Material for the task
------------------------------------------------------------
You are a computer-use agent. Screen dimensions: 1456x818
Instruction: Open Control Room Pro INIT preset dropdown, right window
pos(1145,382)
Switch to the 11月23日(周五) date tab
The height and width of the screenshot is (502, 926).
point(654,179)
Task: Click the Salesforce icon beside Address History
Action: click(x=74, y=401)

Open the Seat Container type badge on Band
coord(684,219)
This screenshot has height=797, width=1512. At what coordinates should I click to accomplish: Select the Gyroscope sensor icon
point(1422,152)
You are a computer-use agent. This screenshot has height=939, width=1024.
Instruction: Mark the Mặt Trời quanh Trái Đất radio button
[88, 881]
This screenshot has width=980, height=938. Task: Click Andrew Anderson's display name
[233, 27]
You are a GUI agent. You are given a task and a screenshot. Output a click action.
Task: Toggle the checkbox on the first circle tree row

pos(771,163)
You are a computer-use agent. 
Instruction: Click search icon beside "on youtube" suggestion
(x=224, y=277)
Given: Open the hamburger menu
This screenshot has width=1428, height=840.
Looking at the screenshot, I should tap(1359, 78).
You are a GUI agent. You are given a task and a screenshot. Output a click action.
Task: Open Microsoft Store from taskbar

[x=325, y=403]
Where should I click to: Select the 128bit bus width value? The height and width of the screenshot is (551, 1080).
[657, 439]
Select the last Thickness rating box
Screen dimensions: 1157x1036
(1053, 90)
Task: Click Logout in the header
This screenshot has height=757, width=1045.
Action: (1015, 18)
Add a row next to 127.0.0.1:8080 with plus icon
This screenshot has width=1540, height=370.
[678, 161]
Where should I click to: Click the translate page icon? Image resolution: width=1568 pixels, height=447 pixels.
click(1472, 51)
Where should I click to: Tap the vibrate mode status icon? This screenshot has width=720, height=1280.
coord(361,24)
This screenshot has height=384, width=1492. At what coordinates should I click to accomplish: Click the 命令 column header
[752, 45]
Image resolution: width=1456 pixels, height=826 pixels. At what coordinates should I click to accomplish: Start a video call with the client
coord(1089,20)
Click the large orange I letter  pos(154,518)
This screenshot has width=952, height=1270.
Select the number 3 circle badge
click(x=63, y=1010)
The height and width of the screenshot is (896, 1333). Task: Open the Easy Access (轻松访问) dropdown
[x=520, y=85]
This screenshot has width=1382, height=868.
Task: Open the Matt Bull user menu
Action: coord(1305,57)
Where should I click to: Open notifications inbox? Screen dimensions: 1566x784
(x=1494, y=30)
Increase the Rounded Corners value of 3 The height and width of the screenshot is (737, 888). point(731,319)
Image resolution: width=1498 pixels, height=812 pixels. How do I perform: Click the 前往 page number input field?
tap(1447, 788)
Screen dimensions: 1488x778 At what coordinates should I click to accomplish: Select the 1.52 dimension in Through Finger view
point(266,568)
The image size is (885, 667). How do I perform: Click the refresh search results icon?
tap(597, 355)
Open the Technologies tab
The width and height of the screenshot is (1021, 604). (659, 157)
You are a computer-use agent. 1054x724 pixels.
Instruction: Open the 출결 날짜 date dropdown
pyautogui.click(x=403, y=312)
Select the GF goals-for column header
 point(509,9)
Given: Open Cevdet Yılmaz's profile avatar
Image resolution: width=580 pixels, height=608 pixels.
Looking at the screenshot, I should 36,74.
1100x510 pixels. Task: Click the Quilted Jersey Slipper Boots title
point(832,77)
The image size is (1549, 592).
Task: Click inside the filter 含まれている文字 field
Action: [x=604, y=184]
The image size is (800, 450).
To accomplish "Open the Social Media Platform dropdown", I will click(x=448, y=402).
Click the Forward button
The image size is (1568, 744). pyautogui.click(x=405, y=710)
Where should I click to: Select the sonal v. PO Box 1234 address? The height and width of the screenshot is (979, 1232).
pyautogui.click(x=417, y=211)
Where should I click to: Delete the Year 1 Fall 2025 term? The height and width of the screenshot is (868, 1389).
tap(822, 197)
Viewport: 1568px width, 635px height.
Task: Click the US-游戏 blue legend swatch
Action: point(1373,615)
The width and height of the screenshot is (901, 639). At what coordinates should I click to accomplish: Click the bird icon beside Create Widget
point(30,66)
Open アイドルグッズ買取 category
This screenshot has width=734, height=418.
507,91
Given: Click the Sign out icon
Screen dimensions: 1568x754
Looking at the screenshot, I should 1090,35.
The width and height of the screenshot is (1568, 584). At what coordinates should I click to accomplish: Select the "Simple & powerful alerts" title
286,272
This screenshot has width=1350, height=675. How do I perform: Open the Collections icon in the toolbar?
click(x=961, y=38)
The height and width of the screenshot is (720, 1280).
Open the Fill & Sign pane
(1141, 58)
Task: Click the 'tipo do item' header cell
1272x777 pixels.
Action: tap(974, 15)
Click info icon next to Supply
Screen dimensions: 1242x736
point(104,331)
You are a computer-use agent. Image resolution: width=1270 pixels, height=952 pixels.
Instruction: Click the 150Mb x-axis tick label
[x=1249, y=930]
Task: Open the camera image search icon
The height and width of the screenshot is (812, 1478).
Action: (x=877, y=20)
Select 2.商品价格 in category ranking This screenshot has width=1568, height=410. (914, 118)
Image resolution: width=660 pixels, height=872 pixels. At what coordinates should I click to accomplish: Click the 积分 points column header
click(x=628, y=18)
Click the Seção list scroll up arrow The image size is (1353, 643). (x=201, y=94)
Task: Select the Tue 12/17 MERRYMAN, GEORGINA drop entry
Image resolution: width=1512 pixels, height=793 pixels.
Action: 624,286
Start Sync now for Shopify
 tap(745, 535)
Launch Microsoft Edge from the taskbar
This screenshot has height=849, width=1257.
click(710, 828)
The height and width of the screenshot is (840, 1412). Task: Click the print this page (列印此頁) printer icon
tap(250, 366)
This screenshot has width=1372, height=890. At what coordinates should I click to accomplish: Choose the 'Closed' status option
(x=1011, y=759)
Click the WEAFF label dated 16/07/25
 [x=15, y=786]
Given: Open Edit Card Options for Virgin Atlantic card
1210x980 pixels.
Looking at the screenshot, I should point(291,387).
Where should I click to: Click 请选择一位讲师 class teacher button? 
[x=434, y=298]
------------------------------------------------------------
Brief
Render all of the data above as a JSON list of strings, one string for each line and no entries for blank lines.

Finished task
[
  "You are a computer-use agent. Screen dimensions: 1456x818",
  "Instruction: Open Control Room Pro INIT preset dropdown, right window",
  "pos(1145,382)",
  "Switch to the 11月23日(周五) date tab",
  "The height and width of the screenshot is (502, 926).",
  "point(654,179)",
  "Task: Click the Salesforce icon beside Address History",
  "Action: click(x=74, y=401)",
  "Open the Seat Container type badge on Band",
  "coord(684,219)",
  "This screenshot has height=797, width=1512. At what coordinates should I click to accomplish: Select the Gyroscope sensor icon",
  "point(1422,152)",
  "You are a computer-use agent. This screenshot has height=939, width=1024.",
  "Instruction: Mark the Mặt Trời quanh Trái Đất radio button",
  "[88, 881]",
  "This screenshot has width=980, height=938. Task: Click Andrew Anderson's display name",
  "[233, 27]",
  "You are a GUI agent. You are given a task and a screenshot. Output a click action.",
  "Task: Toggle the checkbox on the first circle tree row",
  "pos(771,163)",
  "You are a computer-use agent. ",
  "Instruction: Click search icon beside \"on youtube\" suggestion",
  "(x=224, y=277)",
  "Given: Open the hamburger menu",
  "This screenshot has width=1428, height=840.",
  "Looking at the screenshot, I should tap(1359, 78).",
  "You are a GUI agent. You are given a task and a screenshot. Output a click action.",
  "Task: Open Microsoft Store from taskbar",
  "[x=325, y=403]",
  "Where should I click to: Select the 128bit bus width value? The height and width of the screenshot is (551, 1080).",
  "[657, 439]",
  "Select the last Thickness rating box",
  "Screen dimensions: 1157x1036",
  "(1053, 90)",
  "Task: Click Logout in the header",
  "This screenshot has height=757, width=1045.",
  "Action: (1015, 18)",
  "Add a row next to 127.0.0.1:8080 with plus icon",
  "This screenshot has width=1540, height=370.",
  "[678, 161]",
  "Where should I click to: Click the translate page icon? Image resolution: width=1568 pixels, height=447 pixels.",
  "click(1472, 51)",
  "Where should I click to: Tap the vibrate mode status icon? This screenshot has width=720, height=1280.",
  "coord(361,24)",
  "This screenshot has height=384, width=1492. At what coordinates should I click to accomplish: Click the 命令 column header",
  "[752, 45]",
  "Image resolution: width=1456 pixels, height=826 pixels. At what coordinates should I click to accomplish: Start a video call with the client",
  "coord(1089,20)",
  "Click the large orange I letter  pos(154,518)",
  "This screenshot has width=952, height=1270.",
  "Select the number 3 circle badge",
  "click(x=63, y=1010)",
  "The height and width of the screenshot is (896, 1333). Task: Open the Easy Access (轻松访问) dropdown",
  "[x=520, y=85]",
  "This screenshot has width=1382, height=868.",
  "Task: Open the Matt Bull user menu",
  "Action: coord(1305,57)",
  "Where should I click to: Open notifications inbox? Screen dimensions: 1566x784",
  "(x=1494, y=30)",
  "Increase the Rounded Corners value of 3 The height and width of the screenshot is (737, 888). point(731,319)",
  "Image resolution: width=1498 pixels, height=812 pixels. How do I perform: Click the 前往 page number input field?",
  "tap(1447, 788)",
  "Screen dimensions: 1488x778 At what coordinates should I click to accomplish: Select the 1.52 dimension in Through Finger view",
  "point(266,568)",
  "The image size is (885, 667). How do I perform: Click the refresh search results icon?",
  "tap(597, 355)",
  "Open the Technologies tab",
  "The width and height of the screenshot is (1021, 604). (659, 157)",
  "You are a computer-use agent. 1054x724 pixels.",
  "Instruction: Open the 출결 날짜 date dropdown",
  "pyautogui.click(x=403, y=312)",
  "Select the GF goals-for column header",
  " point(509,9)",
  "Given: Open Cevdet Yılmaz's profile avatar",
  "Image resolution: width=580 pixels, height=608 pixels.",
  "Looking at the screenshot, I should 36,74.",
  "1100x510 pixels. Task: Click the Quilted Jersey Slipper Boots title",
  "point(832,77)",
  "The image size is (1549, 592).",
  "Task: Click inside the filter 含まれている文字 field",
  "Action: [x=604, y=184]",
  "The image size is (800, 450).",
  "To accomplish \"Open the Social Media Platform dropdown\", I will click(x=448, y=402).",
  "Click the Forward button",
  "The image size is (1568, 744). pyautogui.click(x=405, y=710)",
  "Where should I click to: Select the sonal v. PO Box 1234 address? The height and width of the screenshot is (979, 1232).",
  "pyautogui.click(x=417, y=211)",
  "Where should I click to: Delete the Year 1 Fall 2025 term? The height and width of the screenshot is (868, 1389).",
  "tap(822, 197)",
  "Viewport: 1568px width, 635px height.",
  "Task: Click the US-游戏 blue legend swatch",
  "Action: point(1373,615)",
  "The width and height of the screenshot is (901, 639). At what coordinates should I click to accomplish: Click the bird icon beside Create Widget",
  "point(30,66)",
  "Open アイドルグッズ買取 category",
  "This screenshot has width=734, height=418.",
  "507,91",
  "Given: Click the Sign out icon",
  "Screen dimensions: 1568x754",
  "Looking at the screenshot, I should 1090,35.",
  "The width and height of the screenshot is (1568, 584). At what coordinates should I click to accomplish: Select the \"Simple & powerful alerts\" title",
  "286,272",
  "This screenshot has width=1350, height=675. How do I perform: Open the Collections icon in the toolbar?",
  "click(x=961, y=38)",
  "The height and width of the screenshot is (720, 1280).",
  "Open the Fill & Sign pane",
  "(1141, 58)",
  "Task: Click the 'tipo do item' header cell",
  "1272x777 pixels.",
  "Action: tap(974, 15)",
  "Click info icon next to Supply",
  "Screen dimensions: 1242x736",
  "point(104,331)",
  "You are a computer-use agent. Image resolution: width=1270 pixels, height=952 pixels.",
  "Instruction: Click the 150Mb x-axis tick label",
  "[x=1249, y=930]",
  "Task: Open the camera image search icon",
  "The height and width of the screenshot is (812, 1478).",
  "Action: (x=877, y=20)",
  "Select 2.商品价格 in category ranking This screenshot has width=1568, height=410. (914, 118)",
  "Image resolution: width=660 pixels, height=872 pixels. At what coordinates should I click to accomplish: Click the 积分 points column header",
  "click(x=628, y=18)",
  "Click the Seção list scroll up arrow The image size is (1353, 643). (x=201, y=94)",
  "Task: Select the Tue 12/17 MERRYMAN, GEORGINA drop entry",
  "Image resolution: width=1512 pixels, height=793 pixels.",
  "Action: 624,286",
  "Start Sync now for Shopify",
  " tap(745, 535)",
  "Launch Microsoft Edge from the taskbar",
  "This screenshot has height=849, width=1257.",
  "click(710, 828)",
  "The height and width of the screenshot is (840, 1412). Task: Click the print this page (列印此頁) printer icon",
  "tap(250, 366)",
  "This screenshot has width=1372, height=890. At what coordinates should I click to accomplish: Choose the 'Closed' status option",
  "(x=1011, y=759)",
  "Click the WEAFF label dated 16/07/25",
  " [x=15, y=786]",
  "Given: Open Edit Card Options for Virgin Atlantic card",
  "1210x980 pixels.",
  "Looking at the screenshot, I should point(291,387).",
  "Where should I click to: Click 请选择一位讲师 class teacher button? ",
  "[x=434, y=298]"
]